= Supplied text =
──────────────────────────────

Ronald C. Smith, Horticulturist
NDSU Extension Service

Q: I have an angel-wing begonia plant that I started from a
cutting about 3 1/2 years ago. I've started several other
plants from this plant and put them together in a large pot.
They never have flowered. It is located in a very "happy
place" on my kitchen island under a skylight. The plant grows
like crazy! I water it every other day with at least 1 to 1
1/2 cups of water. I've heard that the flowers are very
pretty, but have never seen them. Should I let it dry out
between watering? I tried an experiment by breaking off a
leaf, rooting it in a glass of water and put it in its own
small pot. It has sustained its own little life without
sprouting any other leaves or canes. Have you ever heard of
this? Will it be an eternal leaf? (e-mail reference)

──────────────────────────────

= Recorded data =

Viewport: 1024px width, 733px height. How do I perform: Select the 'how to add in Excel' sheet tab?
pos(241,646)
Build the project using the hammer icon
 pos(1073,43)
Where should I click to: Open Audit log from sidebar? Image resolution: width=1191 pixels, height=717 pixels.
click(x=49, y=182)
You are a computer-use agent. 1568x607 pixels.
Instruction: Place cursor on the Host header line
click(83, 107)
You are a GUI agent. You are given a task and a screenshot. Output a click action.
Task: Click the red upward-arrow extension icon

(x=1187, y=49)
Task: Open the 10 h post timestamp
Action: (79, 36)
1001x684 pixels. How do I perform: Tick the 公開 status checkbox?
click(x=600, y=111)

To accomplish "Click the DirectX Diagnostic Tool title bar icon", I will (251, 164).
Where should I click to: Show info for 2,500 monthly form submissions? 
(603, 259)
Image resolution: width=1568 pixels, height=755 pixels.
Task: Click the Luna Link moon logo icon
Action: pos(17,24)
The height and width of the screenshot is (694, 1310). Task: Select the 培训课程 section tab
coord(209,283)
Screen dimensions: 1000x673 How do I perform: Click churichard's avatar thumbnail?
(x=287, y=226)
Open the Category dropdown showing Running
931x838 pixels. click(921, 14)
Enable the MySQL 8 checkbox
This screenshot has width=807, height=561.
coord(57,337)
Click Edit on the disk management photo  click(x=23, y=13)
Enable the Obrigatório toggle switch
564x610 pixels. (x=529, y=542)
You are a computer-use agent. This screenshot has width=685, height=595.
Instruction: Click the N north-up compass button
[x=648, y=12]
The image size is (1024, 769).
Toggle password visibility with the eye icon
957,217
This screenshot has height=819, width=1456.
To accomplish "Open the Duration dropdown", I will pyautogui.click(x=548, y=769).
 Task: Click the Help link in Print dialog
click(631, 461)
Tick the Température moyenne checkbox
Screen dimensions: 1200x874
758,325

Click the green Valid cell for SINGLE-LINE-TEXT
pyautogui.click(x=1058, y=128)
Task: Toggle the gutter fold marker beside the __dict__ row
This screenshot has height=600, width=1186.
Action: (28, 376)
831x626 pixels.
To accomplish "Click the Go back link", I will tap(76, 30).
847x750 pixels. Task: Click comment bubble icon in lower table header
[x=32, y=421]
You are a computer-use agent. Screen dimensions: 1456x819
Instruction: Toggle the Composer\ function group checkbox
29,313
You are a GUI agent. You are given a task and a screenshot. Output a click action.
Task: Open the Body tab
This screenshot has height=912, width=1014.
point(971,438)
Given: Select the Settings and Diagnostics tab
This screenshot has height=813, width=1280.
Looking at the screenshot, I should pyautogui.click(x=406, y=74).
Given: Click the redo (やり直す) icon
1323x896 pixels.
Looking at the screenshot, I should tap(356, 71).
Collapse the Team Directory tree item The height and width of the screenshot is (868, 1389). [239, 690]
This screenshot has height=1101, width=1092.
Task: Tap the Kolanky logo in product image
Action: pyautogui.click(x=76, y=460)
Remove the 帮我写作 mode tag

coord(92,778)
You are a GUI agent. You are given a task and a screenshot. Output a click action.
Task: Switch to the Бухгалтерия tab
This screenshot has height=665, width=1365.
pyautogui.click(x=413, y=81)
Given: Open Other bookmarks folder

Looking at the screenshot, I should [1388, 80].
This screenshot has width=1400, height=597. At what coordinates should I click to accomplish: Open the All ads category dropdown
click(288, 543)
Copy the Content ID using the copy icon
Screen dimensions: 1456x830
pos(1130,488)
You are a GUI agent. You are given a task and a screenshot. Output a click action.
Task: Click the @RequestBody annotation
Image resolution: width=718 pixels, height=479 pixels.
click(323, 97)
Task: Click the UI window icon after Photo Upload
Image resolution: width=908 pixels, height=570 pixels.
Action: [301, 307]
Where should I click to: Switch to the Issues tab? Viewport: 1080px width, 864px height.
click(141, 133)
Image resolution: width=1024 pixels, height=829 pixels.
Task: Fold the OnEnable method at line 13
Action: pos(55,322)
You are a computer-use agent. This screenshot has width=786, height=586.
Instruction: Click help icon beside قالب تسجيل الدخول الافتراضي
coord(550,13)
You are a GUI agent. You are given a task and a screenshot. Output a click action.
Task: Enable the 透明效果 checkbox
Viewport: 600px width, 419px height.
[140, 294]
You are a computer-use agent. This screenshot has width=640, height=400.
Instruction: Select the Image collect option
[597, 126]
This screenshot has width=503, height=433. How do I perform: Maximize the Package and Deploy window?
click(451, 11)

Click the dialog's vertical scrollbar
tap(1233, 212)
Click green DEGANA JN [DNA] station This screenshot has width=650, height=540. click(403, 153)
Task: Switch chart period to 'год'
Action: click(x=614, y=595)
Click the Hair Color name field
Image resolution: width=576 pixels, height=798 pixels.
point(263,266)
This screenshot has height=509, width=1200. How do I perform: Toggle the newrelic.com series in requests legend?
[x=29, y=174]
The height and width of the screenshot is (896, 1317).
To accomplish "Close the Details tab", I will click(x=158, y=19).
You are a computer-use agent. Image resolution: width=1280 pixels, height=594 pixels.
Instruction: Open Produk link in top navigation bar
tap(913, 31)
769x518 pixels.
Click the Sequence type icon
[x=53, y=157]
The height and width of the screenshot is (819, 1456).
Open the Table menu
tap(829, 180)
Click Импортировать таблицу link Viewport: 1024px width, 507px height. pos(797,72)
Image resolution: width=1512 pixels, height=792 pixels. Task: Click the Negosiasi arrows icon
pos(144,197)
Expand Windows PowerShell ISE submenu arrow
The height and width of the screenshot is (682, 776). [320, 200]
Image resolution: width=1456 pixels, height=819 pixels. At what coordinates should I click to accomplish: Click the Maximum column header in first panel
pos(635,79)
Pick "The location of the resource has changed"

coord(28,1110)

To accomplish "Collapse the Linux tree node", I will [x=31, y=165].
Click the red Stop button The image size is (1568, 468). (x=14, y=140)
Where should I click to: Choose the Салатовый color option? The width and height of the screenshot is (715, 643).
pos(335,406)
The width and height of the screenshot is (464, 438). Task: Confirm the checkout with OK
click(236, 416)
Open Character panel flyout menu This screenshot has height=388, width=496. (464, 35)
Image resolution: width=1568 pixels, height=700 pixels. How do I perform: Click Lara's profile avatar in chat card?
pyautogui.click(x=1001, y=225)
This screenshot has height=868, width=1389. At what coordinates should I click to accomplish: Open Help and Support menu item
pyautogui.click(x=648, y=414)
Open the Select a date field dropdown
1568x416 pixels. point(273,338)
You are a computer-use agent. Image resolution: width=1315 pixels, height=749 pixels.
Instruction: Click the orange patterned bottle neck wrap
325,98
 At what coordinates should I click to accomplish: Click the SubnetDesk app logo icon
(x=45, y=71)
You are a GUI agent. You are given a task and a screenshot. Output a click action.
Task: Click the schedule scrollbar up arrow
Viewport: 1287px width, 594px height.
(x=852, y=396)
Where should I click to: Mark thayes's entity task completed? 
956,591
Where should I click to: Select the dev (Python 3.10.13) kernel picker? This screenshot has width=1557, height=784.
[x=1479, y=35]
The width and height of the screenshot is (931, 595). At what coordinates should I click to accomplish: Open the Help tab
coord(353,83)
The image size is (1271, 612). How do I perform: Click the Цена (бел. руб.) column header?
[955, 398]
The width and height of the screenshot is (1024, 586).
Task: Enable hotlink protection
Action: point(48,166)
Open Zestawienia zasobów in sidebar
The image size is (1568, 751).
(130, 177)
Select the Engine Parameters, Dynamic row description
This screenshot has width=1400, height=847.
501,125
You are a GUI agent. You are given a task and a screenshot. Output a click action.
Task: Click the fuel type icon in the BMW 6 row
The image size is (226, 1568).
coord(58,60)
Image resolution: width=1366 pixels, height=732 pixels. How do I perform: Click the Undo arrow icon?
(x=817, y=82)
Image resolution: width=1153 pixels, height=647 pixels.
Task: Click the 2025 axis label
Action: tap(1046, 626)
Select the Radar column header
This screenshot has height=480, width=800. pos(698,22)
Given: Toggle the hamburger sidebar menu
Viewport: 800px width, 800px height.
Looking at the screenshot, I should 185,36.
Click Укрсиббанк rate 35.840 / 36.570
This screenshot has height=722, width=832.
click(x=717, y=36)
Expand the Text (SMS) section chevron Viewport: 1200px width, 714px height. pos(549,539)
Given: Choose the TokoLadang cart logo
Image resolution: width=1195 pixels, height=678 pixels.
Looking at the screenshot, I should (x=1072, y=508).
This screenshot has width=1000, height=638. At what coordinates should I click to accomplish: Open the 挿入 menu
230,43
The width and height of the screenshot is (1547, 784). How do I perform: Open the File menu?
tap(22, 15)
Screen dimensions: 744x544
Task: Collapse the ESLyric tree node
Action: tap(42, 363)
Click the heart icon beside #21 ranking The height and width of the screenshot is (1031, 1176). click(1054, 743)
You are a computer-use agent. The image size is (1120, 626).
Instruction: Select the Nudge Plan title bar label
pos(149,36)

──────────────────────────────

Continue the angel-wing begonia text above, picking up after its final line.

A: Yes, it will be an eternal leaf. If you take the leaf or
another one and lay it across the media, while making small
slices across some veins, new plantlets eventually will grow
and the original leaf deteriorate. I am surprised that this
has not happened at the base of the leaf you have stuck in the
water. You are overwatering. You must have good drainage or
you would have rotted everything a long time ago. Allow the
soil media to dry before rewatering. This should slightly
stress the plant enough to bring it into flower.

Q: We have a cotoneaster hedge 4 to 4 1/2 feet tall that we
are thinking of cutting back to 3 feet. Is there a better time
of year to make such a drastic trim? The top of the hedge
tends to dry and turn yellow/brown. Does it need more/less
water or fertilizer? What suggestions do you have to keep it
healthy? (Moorhead, Minn.)

A: Don't prune it down to just 3 feet. Cut it down to the
ground early next spring while it is still dormant. As to the
tips turning brown, I think it may be something else, such as
pear slugs (not really slugs and have nothing to do with
pears) that may be causing the problems. Heavy pruning next
spring will give you a better-looking hedge.

Q: I have a question about transplanting Norway pine
seedlings. My daughter and husband bought a home on a former
tree farm. They have many seedlings, so we would like to
transplant some of them. What is the best way to transplant
the seedlings? Also, how do you start pine trees from pine
cones? (e-mail reference)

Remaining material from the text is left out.